Despite the warning signs, Facebook went public. In May 2012, Facebook’s IPO opened at $38 dollars per share – valuing the company at $104 billion. More financial activity followed. Facebook offered to buy Snapchat for $3 billion but was not successful. The social network did buy WhatsApp for $19 billion.
Phase Six: Abandonment and Decline (2014 to 2016)
Facebook’s ability to capture and use personal data only improved – much to the horror of users who had attempted to ignore what everyone knew the social network was doing.
In March 2014, Facebook’s face-recognition algorithm – which had been the focus of legal controversy since 2011 – became as accurate as human beings. By 2015, people saw that ads were targeting them based on the images in which they had appeared – even if they had not been tagged and had asked “friends” to delete undesired photos of them. There was no way to delete the information that Facebook had stored.

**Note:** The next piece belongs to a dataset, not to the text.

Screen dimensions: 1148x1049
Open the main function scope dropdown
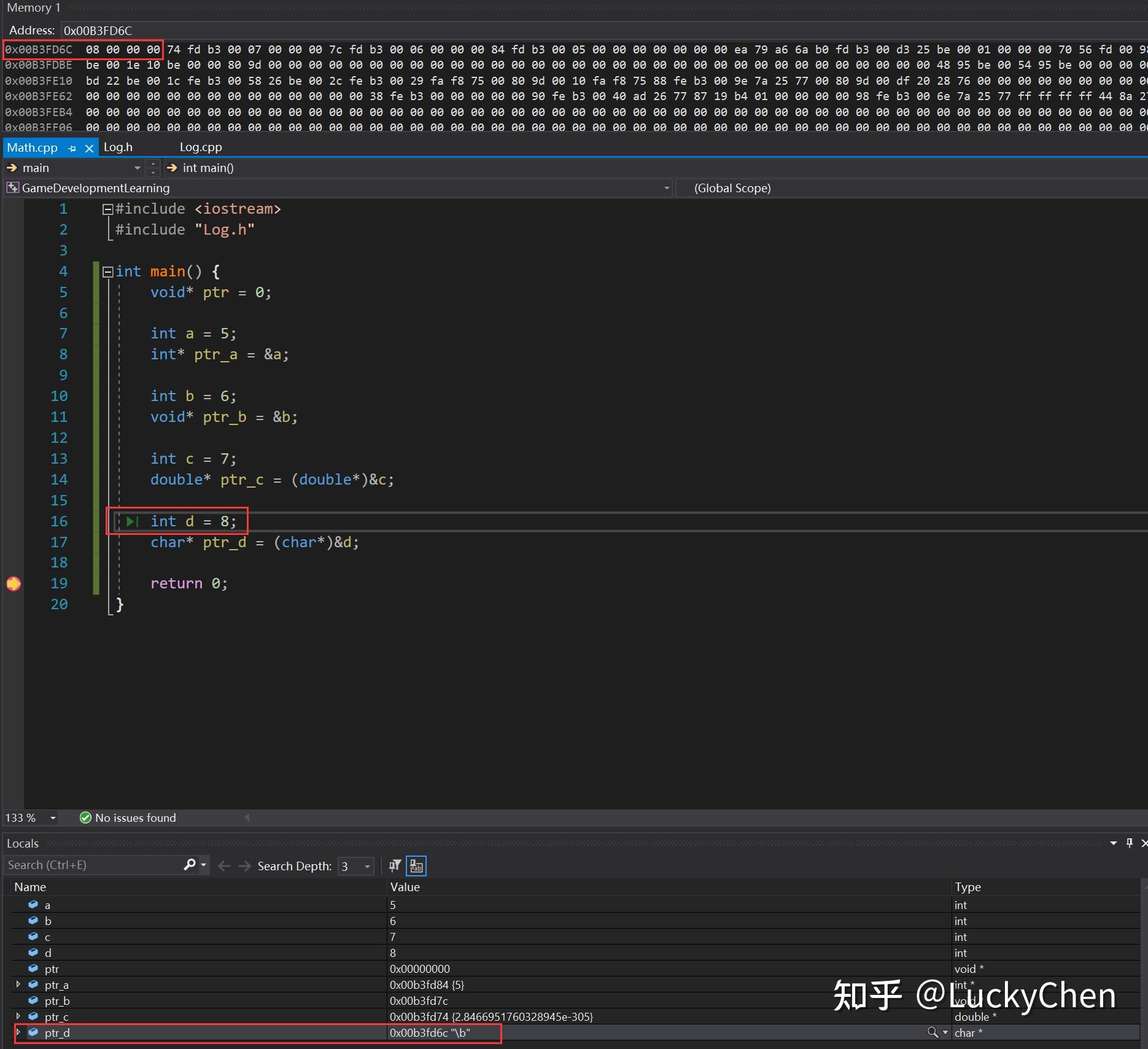(137, 168)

By the middle of 2015, Facebook faced a serious revenue problem. User growth in developed countries – where the social network can charge a premium for advertisers – started to decline as a result of all of these ongoing concerns while the only increased usage was in developing countries in which people have little money to spend on advertising.
As a result, Facebook began a death-spiral. To keep maximizing revenue and profits in the developed world, Facebook increased its ad penetration. Up to 25% of the News Feed was sponsored content. Facebook began sending push notifications several times per day from advertisers via its mobile app. Outraged users began deleting their accounts. The user growth in the Third World was nowhere near enough to compensate. Revenue plummeted along with Facebook’s share price.
In December 2015 -- exactly eleven years after the network had gained its millionth user – Facebook issued a press release stating that the network would close on February 11, 2016, but that the company would retain the rights to any original content, posts, graphics, and video that had ever first been published on the platform.